Segundo Ackermann, existe hoje na Ucrânia quem sinta nostalgia pela era soviética e quem lhe guarde rancor. “Algumas pessoas irão contar-te histórias enternecedoras sobre o seu primeiro beijo junto a uma estátua de Lenine. Outros irão referir um tempo em que não tinham de preocupar-se com a sua reforma, o seu emprego ou com saúde dos filhos. Ao mesmo tempo, outros irão lembrar-se da fome causada pelas autoridades, soviéticas que matou milhões de ucranianos, e outro tipo de perseguições de origem política. Existem ainda aqueles que não expressam qualquer tipo de julgamento relativamente às estátuas e que questionam o futuro; os mesmos que referem que antes de estarem naqueles locais estátuas de Lenine estavam estátuas dos czares russos e que, neste momento, na verdade, ninguém sabe o que lá há-de colocar no seu lugar."

 

A Ucrânia de hoje depara-se, na opinião de Ackermann, com um problema identitário. “Acredito que a última revolução, a Euromaidan, foi provavelmente um dos elementos mais estruturantes que já aconteceu no país. Criou uma separação muito clara — a mais clara de sempre — com o que restava da herança soviética. A posterior ocupação da Crimeia pela Federação Russa e a guerra que decorre em Donbass acelerou tremendamente o processo de construção da identidade do país, uniu muitas pessoas que, de outra forma, estariam divididas.” Também existe, segundo o fotógrafo suíço, uma tendência de afastamento dos ideais de esquerda por parte das populações de território ex-soviético e a Ucrânia não é excepção. “Fico sempre fascinado quando vejo quantos amigos [ucranianos] têm, pelo menos, um livro de Ayn Rand na sua estante. Nunca vi semelhante na Europa.” O apego aos valores filosóficos objectivistas, que comparam o sistema capitalista a uma ordem natural, parece entrar em contradição com a realidade ucraniana presente, de acordo com a descrição do fotógrafo. "O salário médio [na Ucrânia] é muito baixo, as pensões são ridículas e vejo muitas pessoas, mesmo as que têm formação superior, a acumularem vários empregos para conseguirem sobreviver. Esta situação, a que muitos chamam de ‘capitalismo selvagem’, é radicalmente diferente da que se vivia na era comunista.” Tratar-se-á de uma questão ideológica?

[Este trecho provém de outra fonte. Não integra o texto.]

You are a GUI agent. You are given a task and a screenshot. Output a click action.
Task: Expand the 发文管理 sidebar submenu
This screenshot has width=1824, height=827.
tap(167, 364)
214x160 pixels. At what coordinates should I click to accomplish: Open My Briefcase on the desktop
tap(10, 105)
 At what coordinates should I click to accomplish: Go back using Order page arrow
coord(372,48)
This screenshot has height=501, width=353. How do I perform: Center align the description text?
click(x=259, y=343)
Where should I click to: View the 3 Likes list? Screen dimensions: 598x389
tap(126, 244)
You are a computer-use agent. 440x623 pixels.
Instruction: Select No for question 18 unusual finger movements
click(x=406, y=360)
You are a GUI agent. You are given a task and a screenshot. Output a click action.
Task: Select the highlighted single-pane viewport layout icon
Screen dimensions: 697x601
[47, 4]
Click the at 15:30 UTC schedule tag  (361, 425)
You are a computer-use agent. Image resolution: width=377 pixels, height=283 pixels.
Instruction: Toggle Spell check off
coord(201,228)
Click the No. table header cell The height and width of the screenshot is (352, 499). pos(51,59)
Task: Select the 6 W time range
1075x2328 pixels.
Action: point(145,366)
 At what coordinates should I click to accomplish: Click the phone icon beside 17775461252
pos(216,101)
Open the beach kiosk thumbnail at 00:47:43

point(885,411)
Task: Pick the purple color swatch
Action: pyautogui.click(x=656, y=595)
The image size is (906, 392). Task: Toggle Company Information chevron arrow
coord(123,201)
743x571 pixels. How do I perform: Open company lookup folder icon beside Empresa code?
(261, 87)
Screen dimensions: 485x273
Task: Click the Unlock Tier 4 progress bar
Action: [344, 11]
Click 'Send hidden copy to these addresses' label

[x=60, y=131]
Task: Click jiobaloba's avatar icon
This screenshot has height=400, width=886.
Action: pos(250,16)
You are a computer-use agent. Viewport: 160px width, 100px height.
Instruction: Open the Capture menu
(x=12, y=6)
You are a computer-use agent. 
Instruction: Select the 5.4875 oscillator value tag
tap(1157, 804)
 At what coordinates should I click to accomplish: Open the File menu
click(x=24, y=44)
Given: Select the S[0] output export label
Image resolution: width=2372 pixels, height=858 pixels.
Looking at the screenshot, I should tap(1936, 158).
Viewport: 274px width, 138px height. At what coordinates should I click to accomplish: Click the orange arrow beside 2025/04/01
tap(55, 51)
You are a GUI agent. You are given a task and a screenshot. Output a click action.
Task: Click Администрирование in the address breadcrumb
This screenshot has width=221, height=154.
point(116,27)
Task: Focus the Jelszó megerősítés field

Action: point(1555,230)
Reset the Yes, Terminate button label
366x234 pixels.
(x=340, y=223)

Ackermann não arrisca uma resposta. Mas conclui. "Quando olho para este país, sinto que se está a estruturar em torno de novos valores, novos objectivos e aliados. Claro, nada é perfeito: a corrupção ainda é muito expressiva e a justiça — assim como muitas outras instituições — precisa de reformas profundas. Mas a tendência é francamente positiva." 

 

O lançamento do fotolivro Looking For Lenin acontece no ano da celebração dos cem anos da Revolução Russa, que em 1917 ditou a queda do czarismo, a subida ao poder de Lenine e do partido que encabeçava e, derradeiramente, a fundação da União Soviética (que expiraria 74 anos mais tarde, em 1991).